Missing metrics when proxying them to output.prometheus_client

Hello,

we have DMZ monitoring host, which is relaying all Telegraf (1.18) metrics ( from all nodes) to our InfluxDB, which works without issues. Now we added also on the DMZ monitoring Telegraf host, the prometheus config too:

[agent]
  hostname = "fc-r02-srv-monproxy"
  omit_hostname = false
  interval = "600s"
  round_interval = false
  metric_batch_size = 20000
  metric_buffer_limit = 200000
  collection_jitter = "0s"
  flush_interval = "600s"
  flush_jitter = "0s"
  precision = ""
  logfile = ""
  debug = true
  quiet = false
...
[[outputs.prometheus_client]]
collectors_exclude = ["gocollector", "process"]
expiration_interval = "300s"
export_timestamp = false
ip_range = ["192.168.43.0/24", "127.0.0.1/8"]
listen = ":9273"
metric_version = 2
path = "/metrics"
string_as_label = false
tls_cert = "/etc/ssl/private/cert_chain.crt"
tls_key = "/etc/ssl/private/cert.com.key"
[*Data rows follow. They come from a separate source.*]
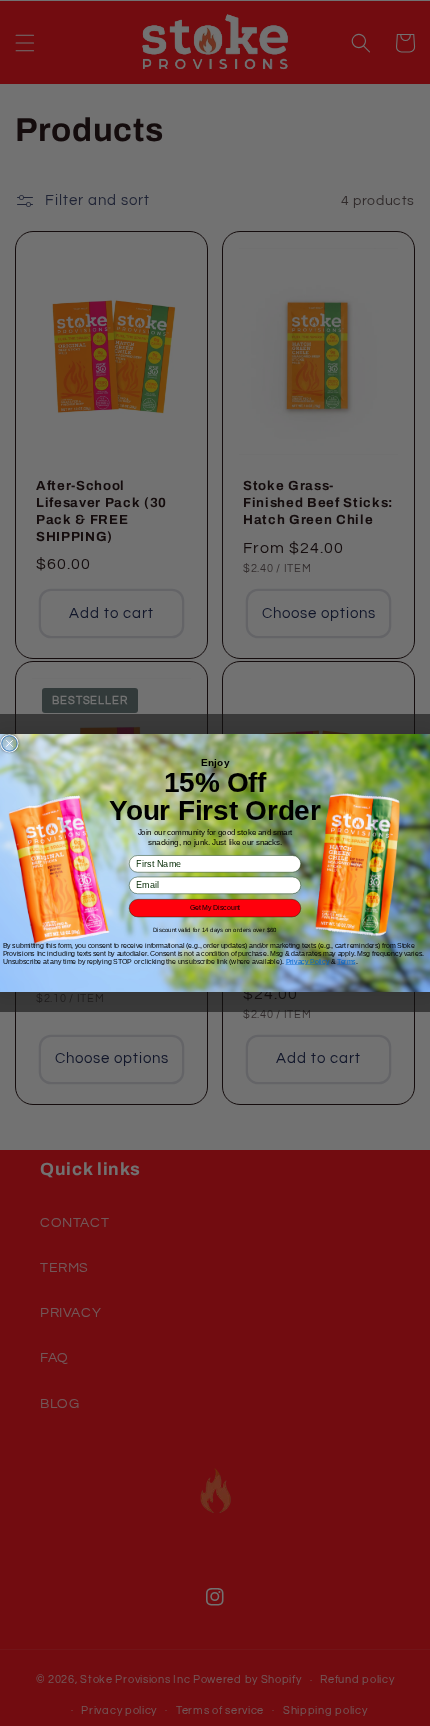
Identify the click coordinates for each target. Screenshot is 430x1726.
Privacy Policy (307, 961)
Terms (346, 961)
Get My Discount (215, 907)
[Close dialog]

If I check now the metrics in Grafana …

All graphs from any node has missing metrics, which uses that DMZ node. If I scrape the Telegraf directly (for nodes, which are in the same network and my Prometheus can reach them) it works.

I have no clue, where I can search for the problem …

Any suggestions ?

Hi @linuxmail,

Could you share your full config?

I see that you’ve set debug to true, are you seeing anything in the logs?

When you say there are missing metrics - are the metrics which are sent to influxDB different than the prometheus output?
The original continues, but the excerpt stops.